### [MATERIAL SHOWN]

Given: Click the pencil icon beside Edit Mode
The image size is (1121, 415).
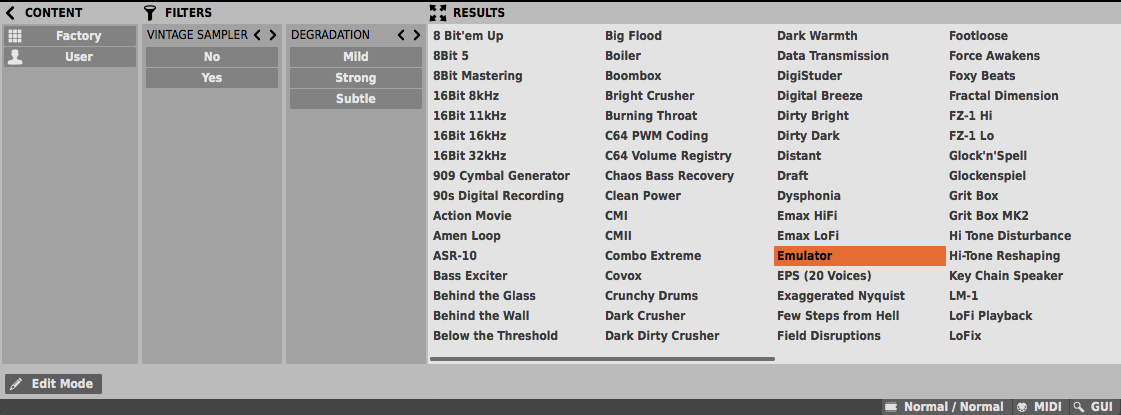Looking at the screenshot, I should 16,384.
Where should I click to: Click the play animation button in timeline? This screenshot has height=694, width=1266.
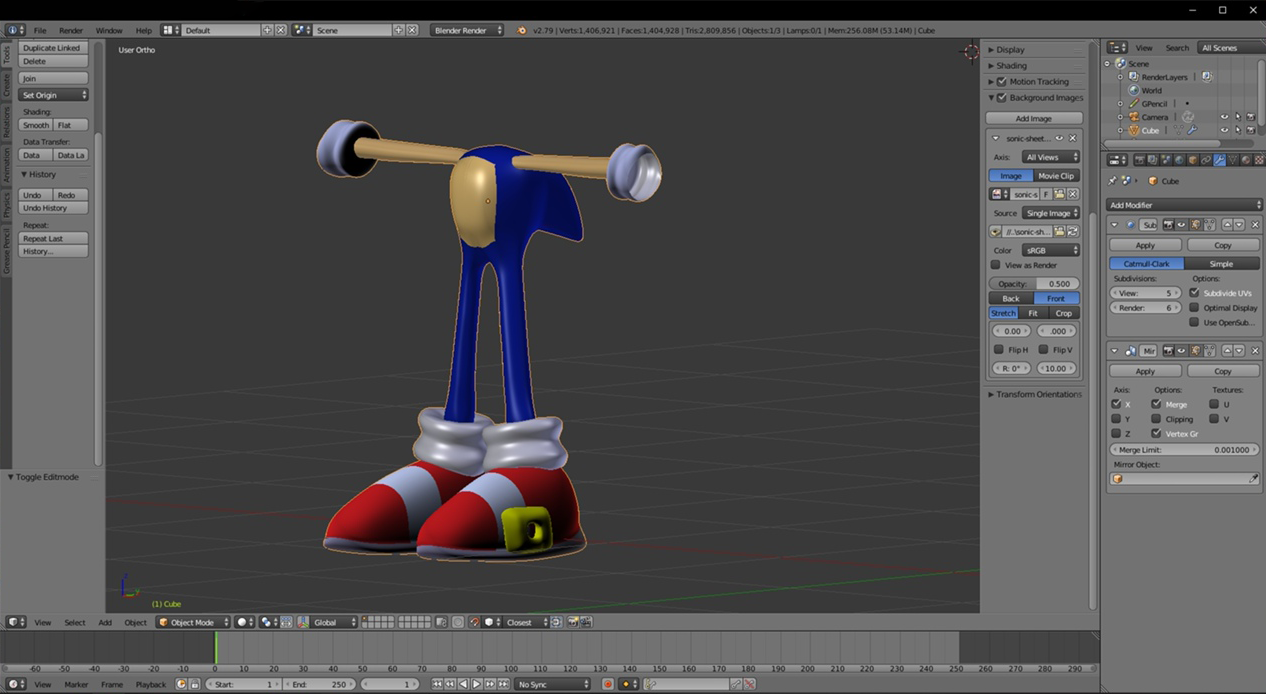click(477, 684)
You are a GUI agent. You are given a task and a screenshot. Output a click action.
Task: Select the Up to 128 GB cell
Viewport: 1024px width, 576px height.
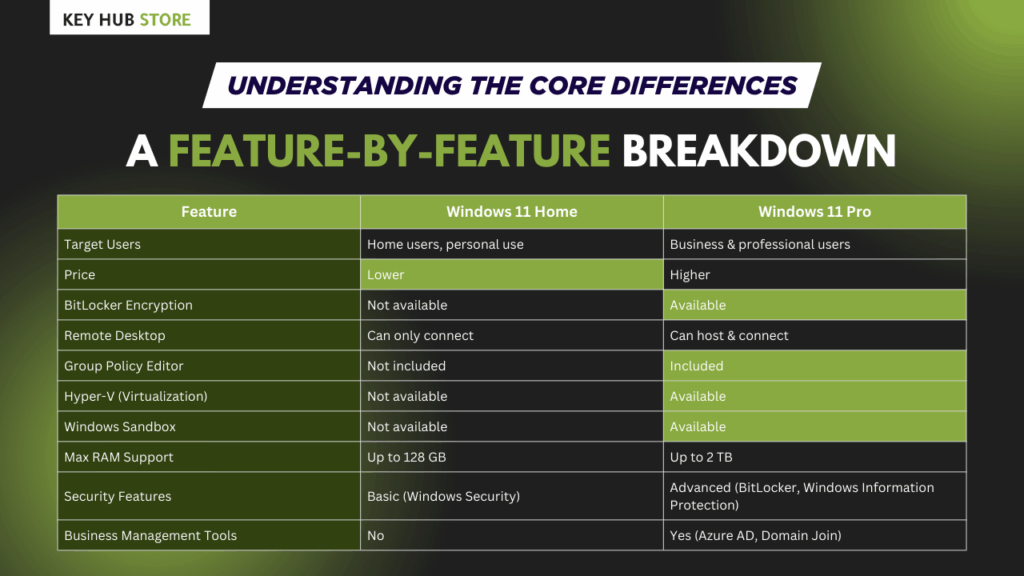click(410, 457)
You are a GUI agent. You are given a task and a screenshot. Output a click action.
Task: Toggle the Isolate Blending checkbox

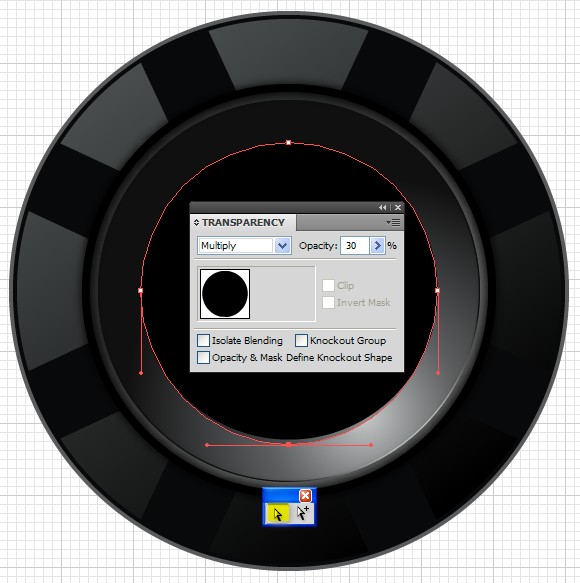(203, 340)
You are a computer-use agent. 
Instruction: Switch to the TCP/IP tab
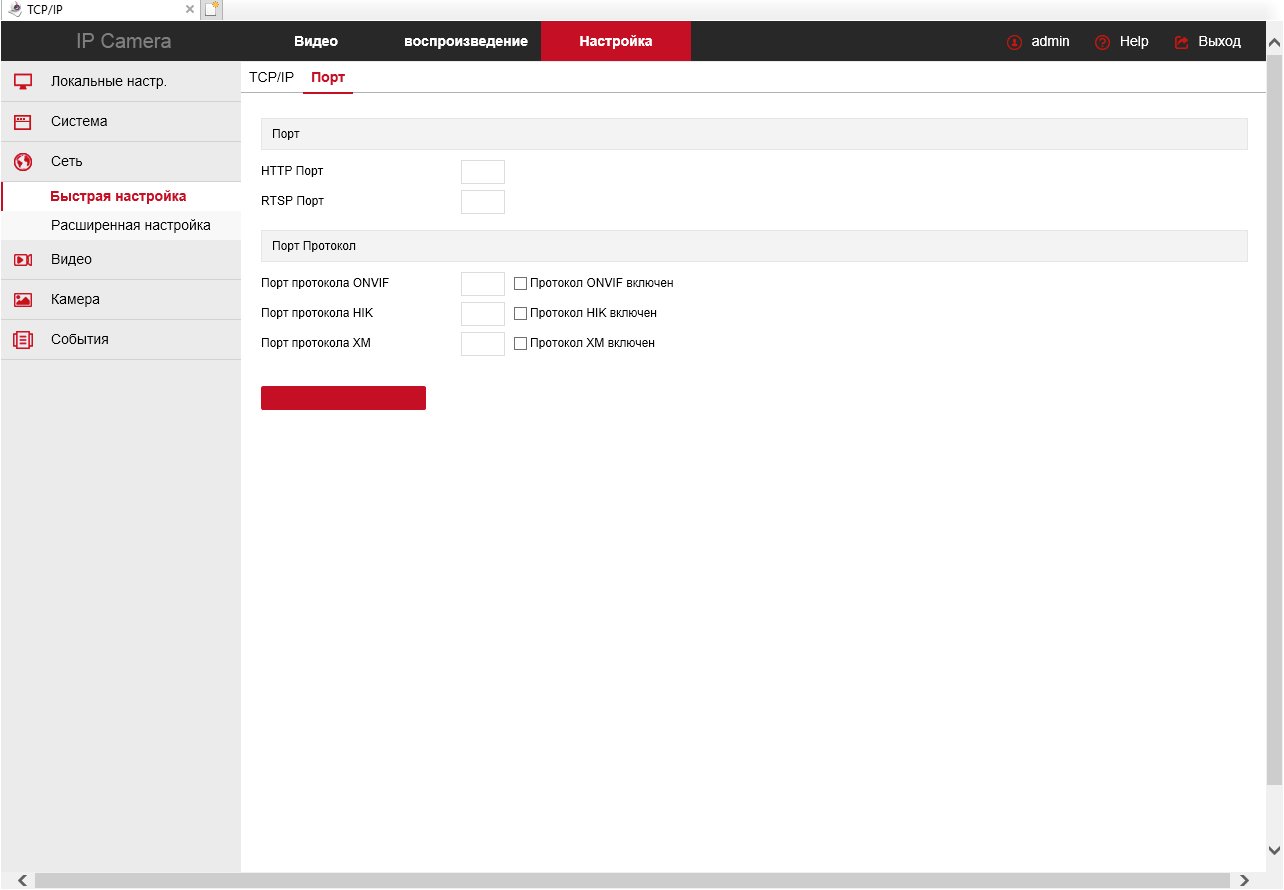[x=271, y=77]
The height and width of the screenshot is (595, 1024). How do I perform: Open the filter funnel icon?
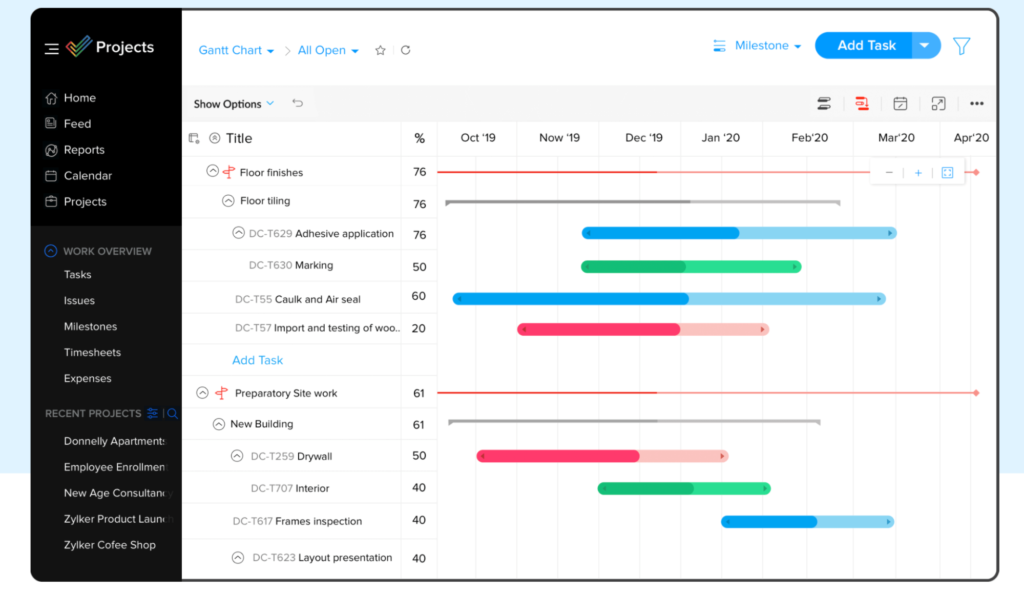pyautogui.click(x=961, y=46)
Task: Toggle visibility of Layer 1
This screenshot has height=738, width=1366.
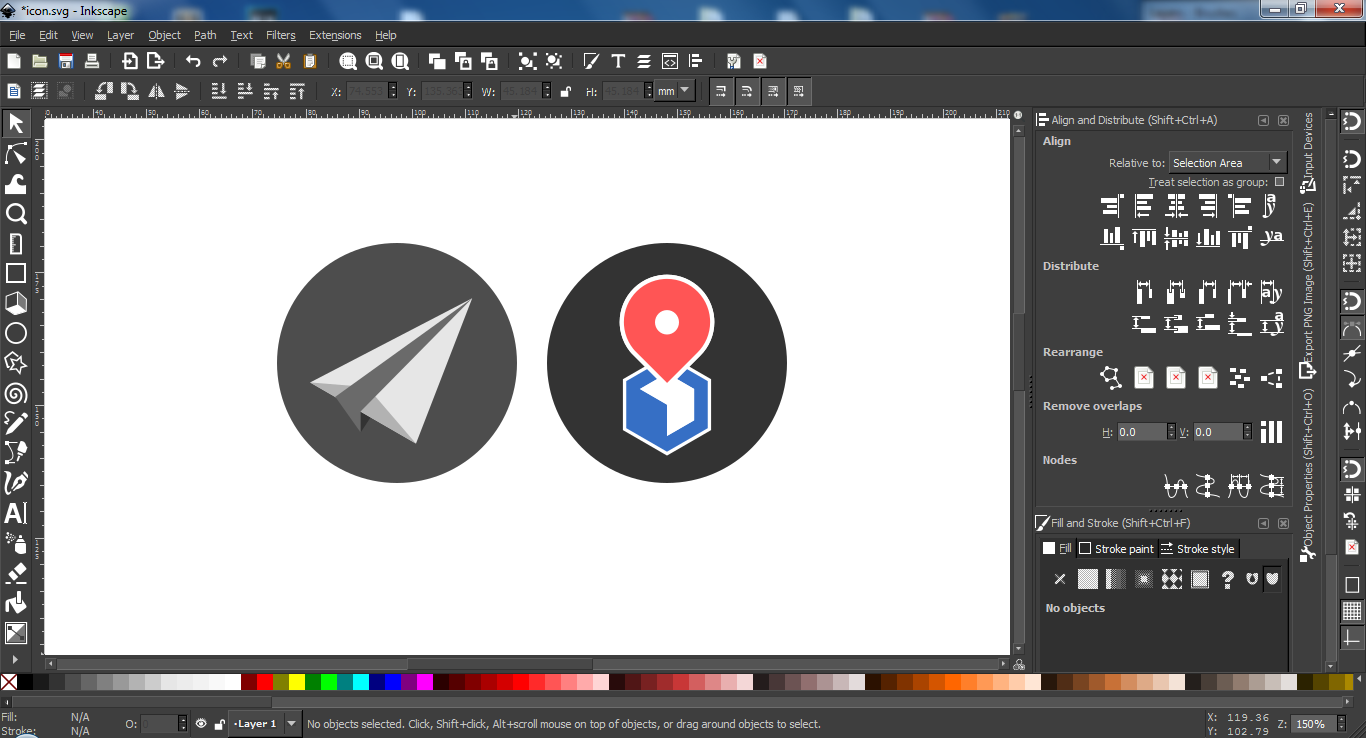Action: click(201, 724)
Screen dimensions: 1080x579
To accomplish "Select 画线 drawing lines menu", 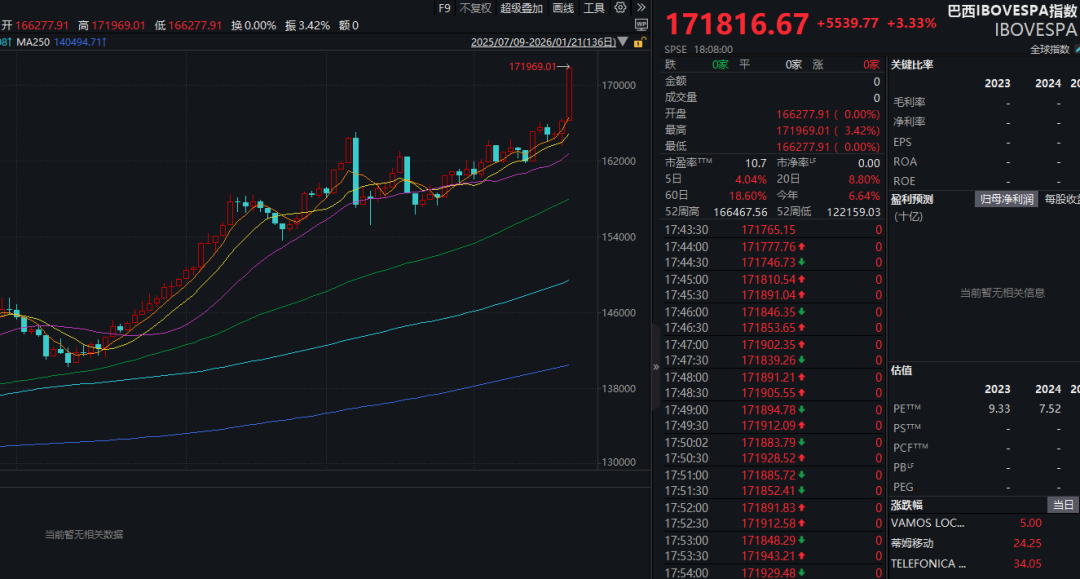I will [x=564, y=8].
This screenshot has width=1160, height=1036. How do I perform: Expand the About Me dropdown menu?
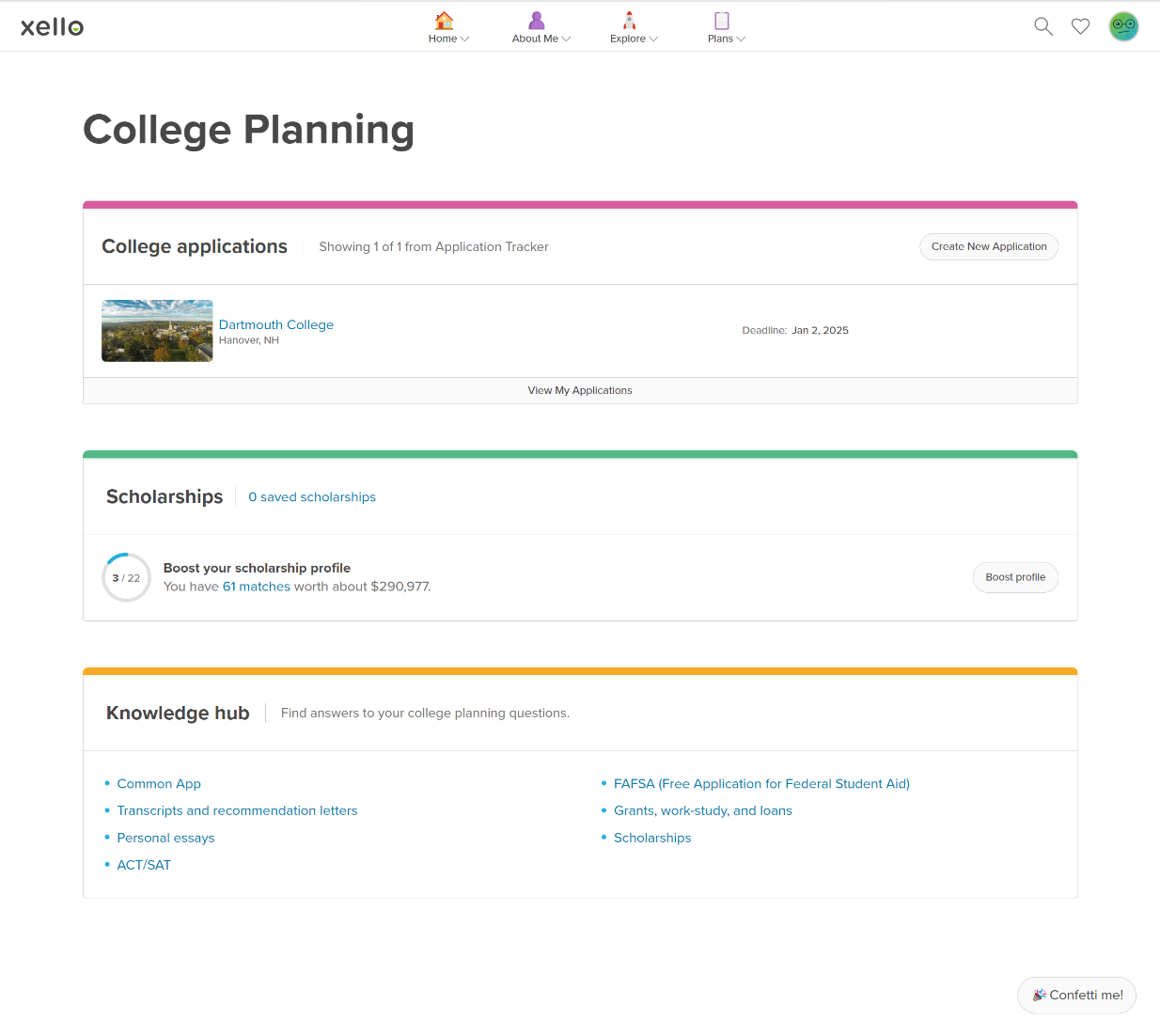pyautogui.click(x=565, y=39)
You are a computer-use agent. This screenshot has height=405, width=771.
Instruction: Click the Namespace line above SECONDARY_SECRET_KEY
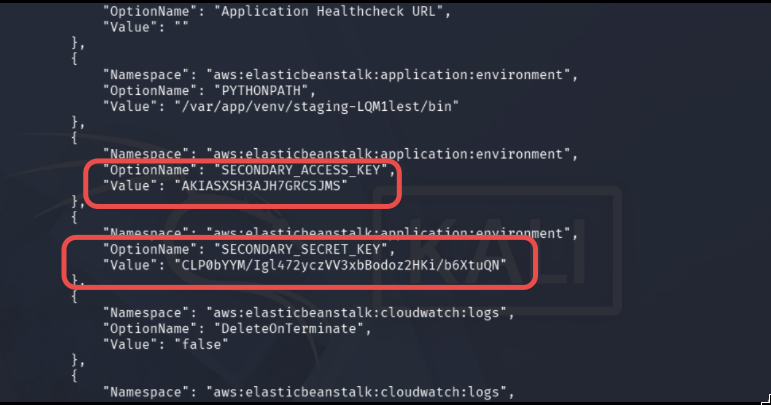click(x=340, y=233)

### [WHAT THE TASK REQUIRES]
Starting at the line that holds "Instruction: Click the", reproduce each line through the last one of the listing, and nothing more; the pictures stay out.

### [TASK OUTPUT]
Instruction: Click the Namespace line above SECONDARY_SECRET_KEY
click(x=340, y=233)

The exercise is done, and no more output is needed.